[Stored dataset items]
★ ★ ★ ★ ★
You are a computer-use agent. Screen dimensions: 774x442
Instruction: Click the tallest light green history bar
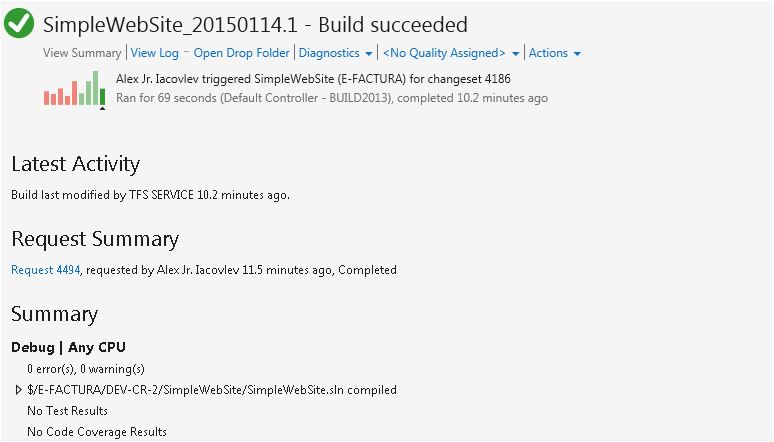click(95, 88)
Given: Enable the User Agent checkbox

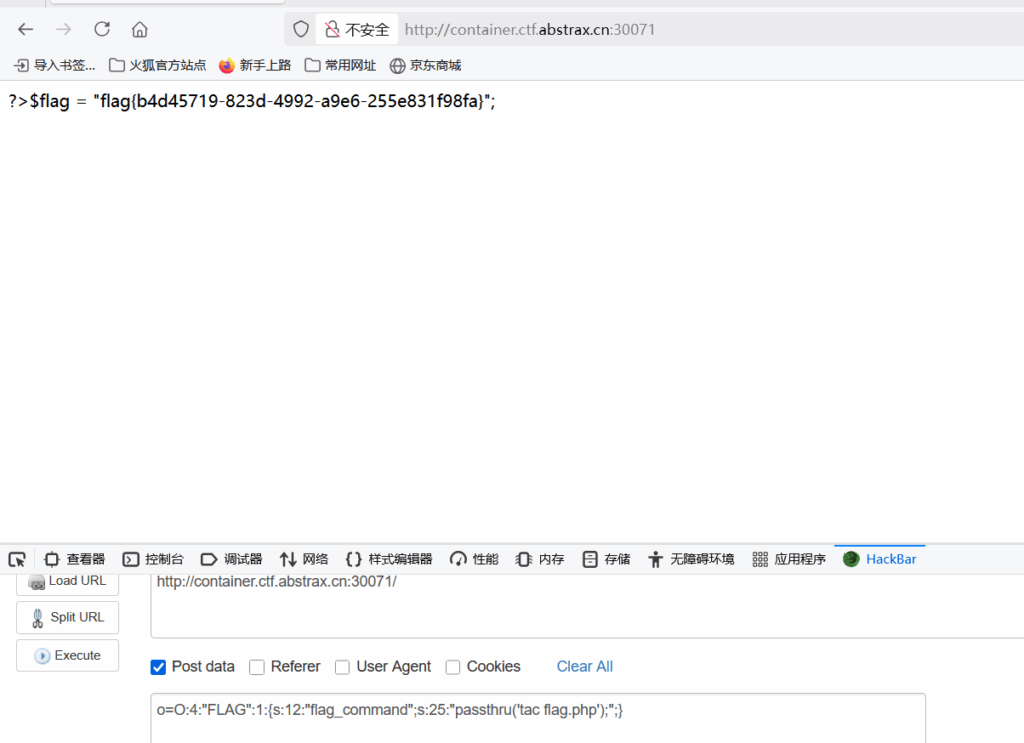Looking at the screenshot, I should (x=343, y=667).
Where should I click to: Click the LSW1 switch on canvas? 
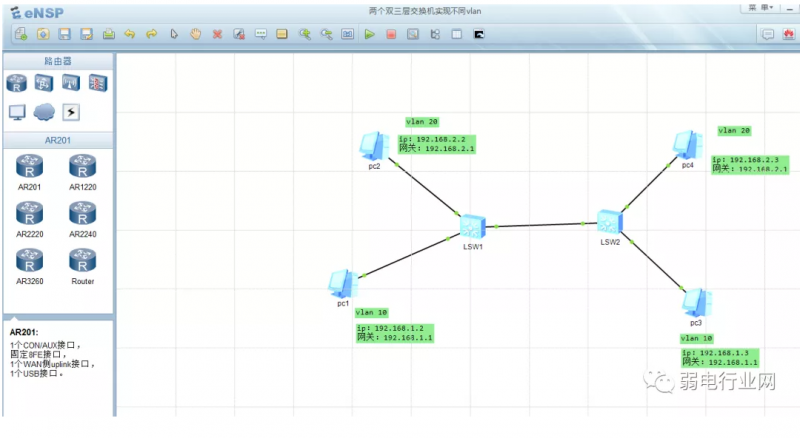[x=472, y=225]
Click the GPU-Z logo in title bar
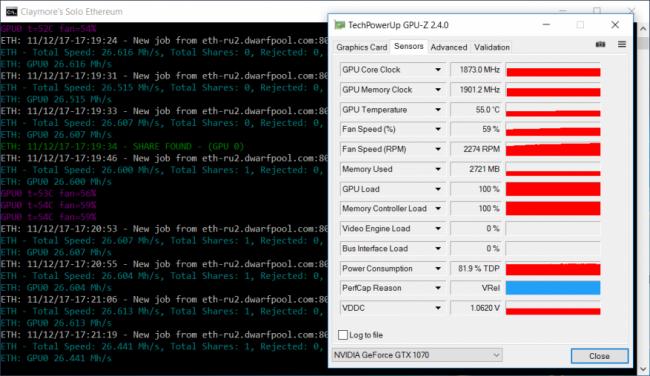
★ ★ ★ ★ ★
Problem to work on:
An exact reproduction of the data is needed, with no pictures included.

Exercise solution:
You are a computer-use agent. Screen dimensions: 774x442
Instruction: Click the tallest light green history bar
click(95, 88)
Given: Enable the User Agent checkbox

Looking at the screenshot, I should (x=343, y=667).
Where should I click to: Click the LSW1 switch on canvas? 
[x=472, y=225]
Click the GPU-Z logo in title bar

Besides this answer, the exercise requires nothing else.